• _DOCUMENT SECTION_:

# No heater, planted shrimp tank?



## Blue Ridge Reef (Feb 10, 2008)

Assuming you are talking about cherry or bee shrimp, as long as they don't get *really* cold -as in under 45 degrees -they'll be fine. I keep several unheated shrimp tanks in a colder house than that (your tanks will usually be 3ish degrees below room temp if lighting, etc. doesn't raise it) and the tanks I do put heaters on are only set to 73 degrees. Too warm is a much bigger threat than too cool for most dwarf shrimp species you would likely be considering.


----------



## Crested_ (Dec 1, 2019)

Blue Ridge Reef said:


> Assuming you are talking about cherry or bee shrimp, as long as they don't get *really* cold -as in under 45 degrees -they'll be fine. I keep several unheated shrimp tanks in a colder house than that (your tanks will usually be 3ish degrees below room temp if lighting, etc. doesn't raise it) and the tanks I do put heaters on are only set to 73 degrees. Too warm is a much bigger threat than too cool for most dwarf shrimp species you would likely be considering.


Yea cherry shrimp was the plan. Are most plants ok at this temp? I was looking at rotala rotundifolia and it said keep it above 70 degrees.


----------



## Blue Ridge Reef (Feb 10, 2008)

All of my tanks are planted, and a few have various Rotala. Growth may be slowed, but they sure seem to do okay.


----------



## Tiger15 (Jan 7, 2018)

• _JOBS_:
a) Print the stretch of the unheated shrimp tank thread from "# No heater, planted" through "(Dec 1, 2019)".
b) Continue the forum thread about keeping shrimp in an unheated planted tank from the point where it stops.

• _SUPPLIED DATA_:

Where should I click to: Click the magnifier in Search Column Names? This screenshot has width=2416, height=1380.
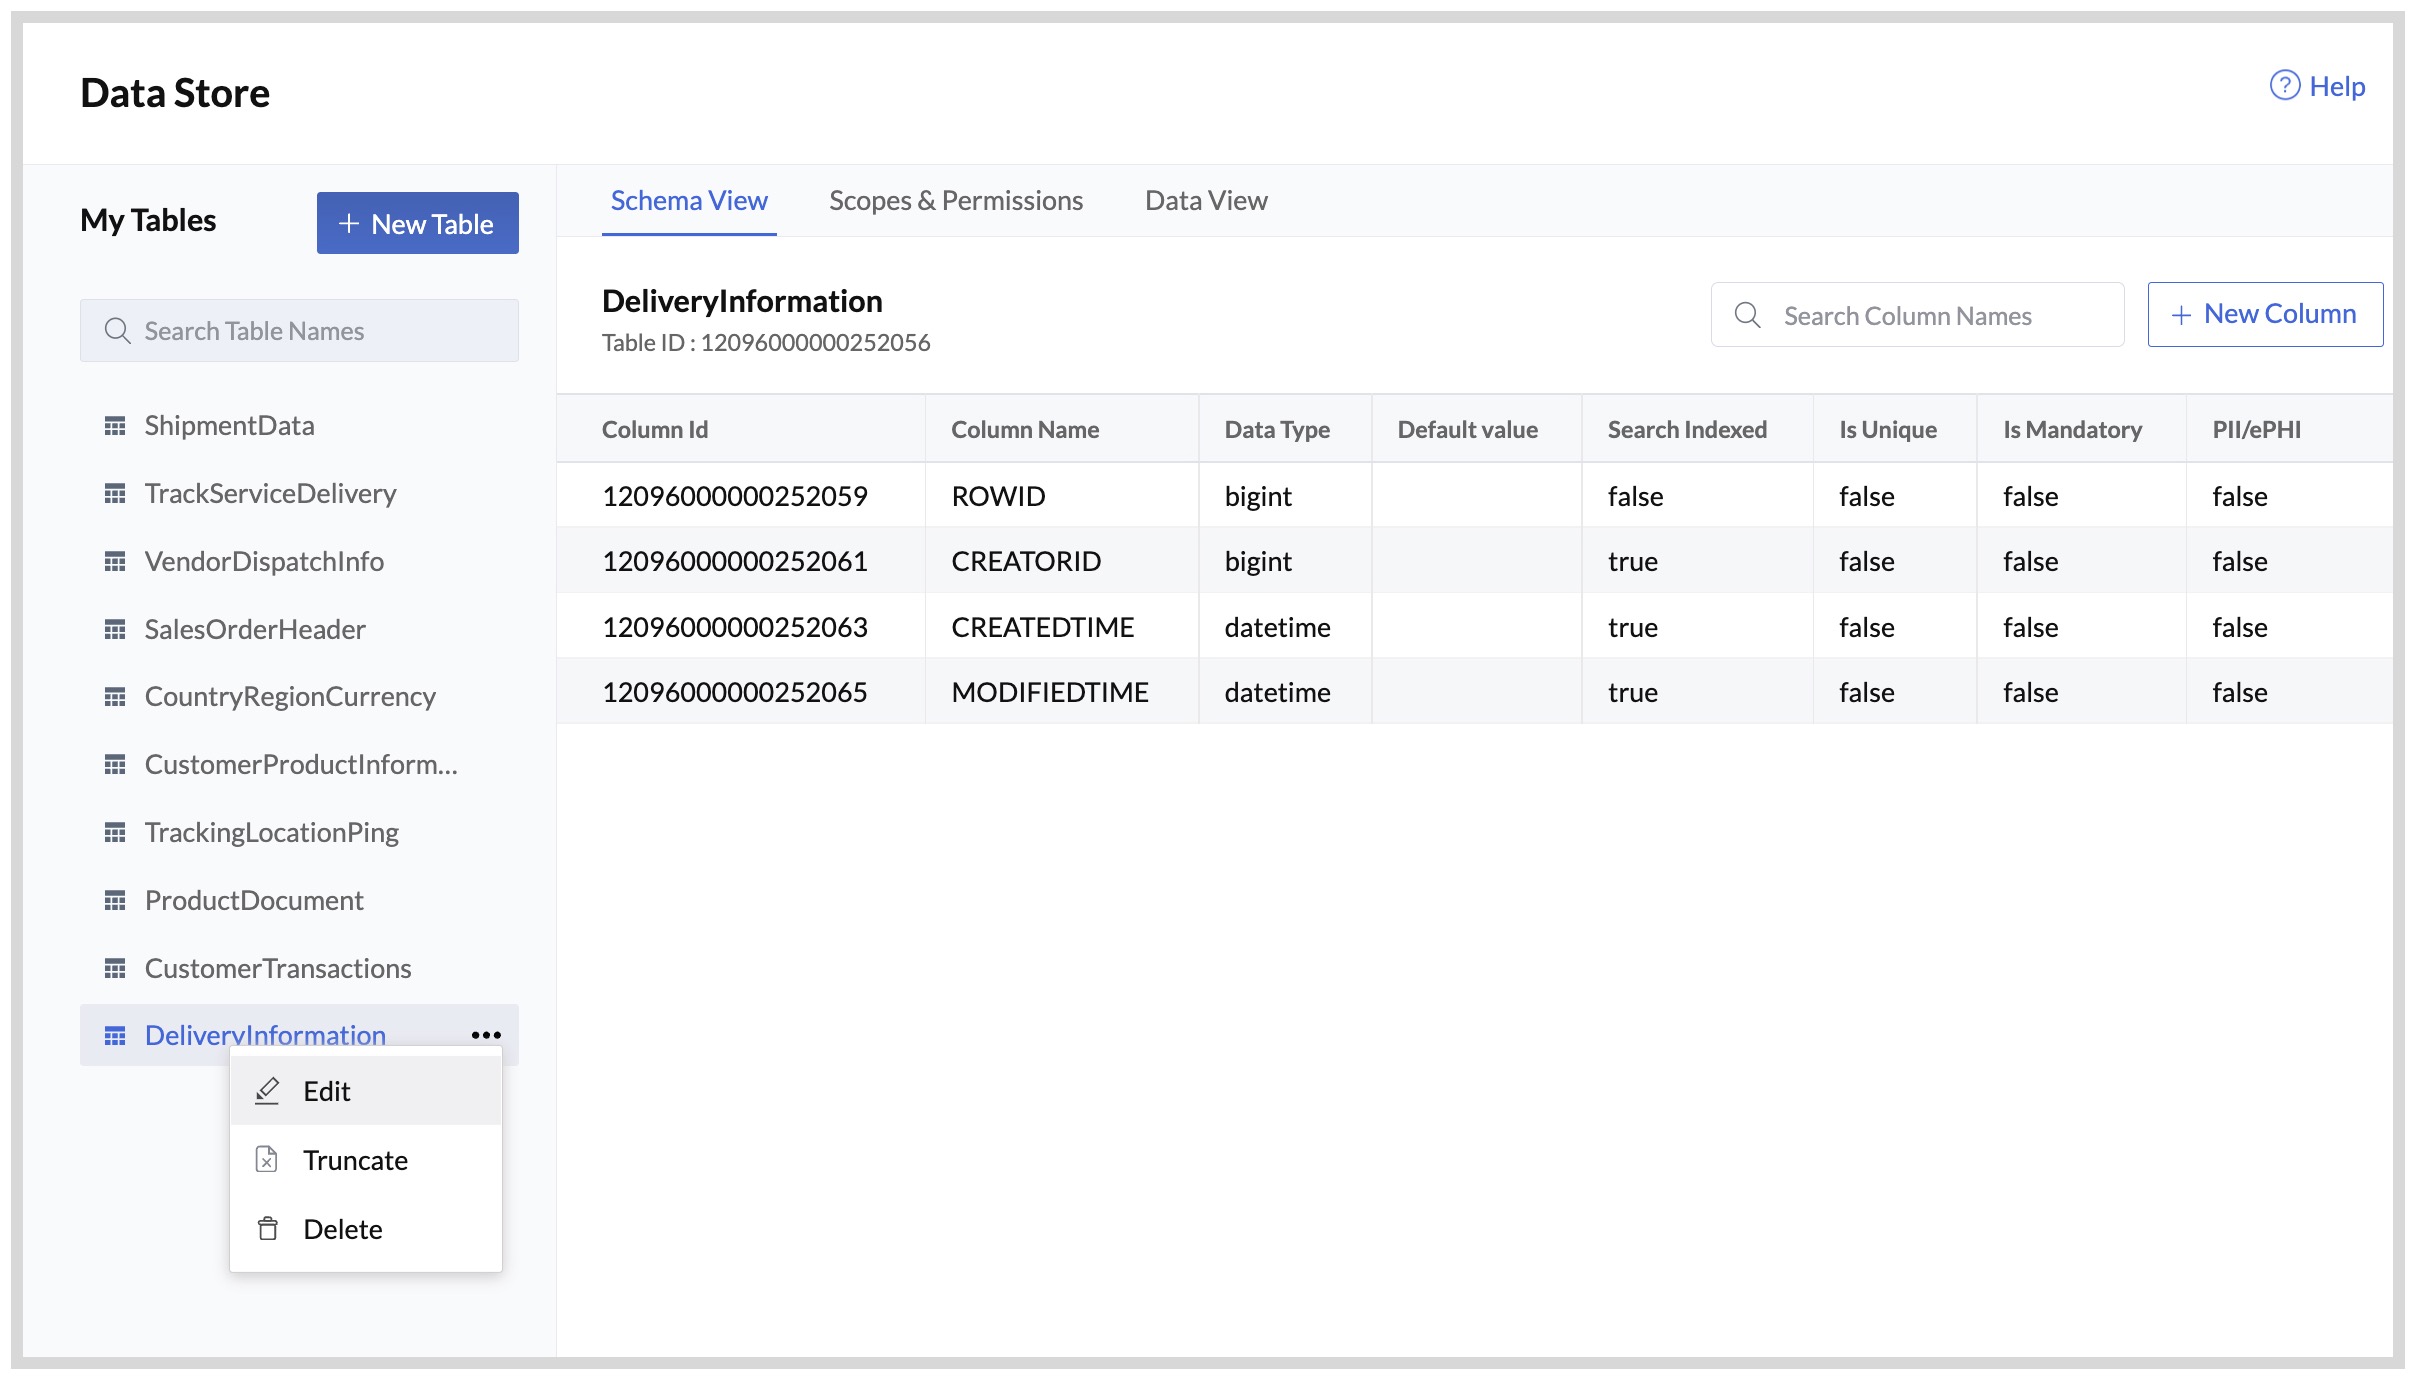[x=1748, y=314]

• _ANSWERS FOR THIS EXERCISE_:
a)
# No heater, planted shrimp tank?



## Blue Ridge Reef (Feb 10, 2008)

Assuming you are talking about cherry or bee shrimp, as long as they don't get *really* cold -as in under 45 degrees -they'll be fine. I keep several unheated shrimp tanks in a colder house than that (your tanks will usually be 3ish degrees below room temp if lighting, etc. doesn't raise it) and the tanks I do put heaters on are only set to 73 degrees. Too warm is a much bigger threat than too cool for most dwarf shrimp species you would likely be considering.


----------



## Crested_ (Dec 1, 2019)

b)
I hang several planted bowels with cherry shrimp by the window with zero tech (no heater, filter, aeration or light). The room is heated and AC. I worry more about summer heat than winter cold with temp dropping to 65F in winter nights and up to 88F in the summer afternoon under direct sunlight. Shrimp are doing fine but don't breed in winter. Floating plants like frobit, salvia, and carpet plants like DHG and Sagittaria are filling up, but stem plants like rotala and ludwigia are hardly growing due to lack of CO2.


----------



## JJ09 (Sep 11, 2014)

I have a small shrimp bowl- it's a gallon and a half, unheated with a bit of water circulation (airstone). It gets low as 64 at night in winter. My amano shrimps do fine with that, but not all the plants do. Of the plants I tried in unheated tank (my 33L is also unheated), these do great for me: buces, anubias, elodea, greater duckweed, many kinds of crypts. These do just okay: subwassertang, mermaid weed, rotala stems. Windelov fern, java fern, moss, vallisneria and hygro struggle. But your conditions of course are going to be different and I don't know if temperature alone is why some of my plants don't do well in there.


----------



## AquaAurora (Jul 10, 2013)

Tiger15 said:


> I hang several planted bowels with cherry shrimp by the window with zero tech (no heater, filter, aeration or light). The room is heated and AC. I worry more about summer heat than winter cold with temp dropping to 65F in winter nights and up to 88F in the summer afternoon under direct sunlight. Shrimp are doing fine but don't breed in winter. Floating plants like frobit, salvia, and carpet plants like DHG and Sagittaria are filling up, but stem plants like rotala and ludwigia are hardly growing due to lack of CO2.


I'd be so horrified of those popping/ripping off but I'm happy to see someone NOT putting a goldfish in one of those.

Whats your substrate?


----------



## Tiger15 (Jan 7, 2018)

AquaAurora said:


> I'd be so horrified of those popping/ripping off but I'm happy to see someone NOT putting a goldfish in one of those.
> 
> Whats your substrate?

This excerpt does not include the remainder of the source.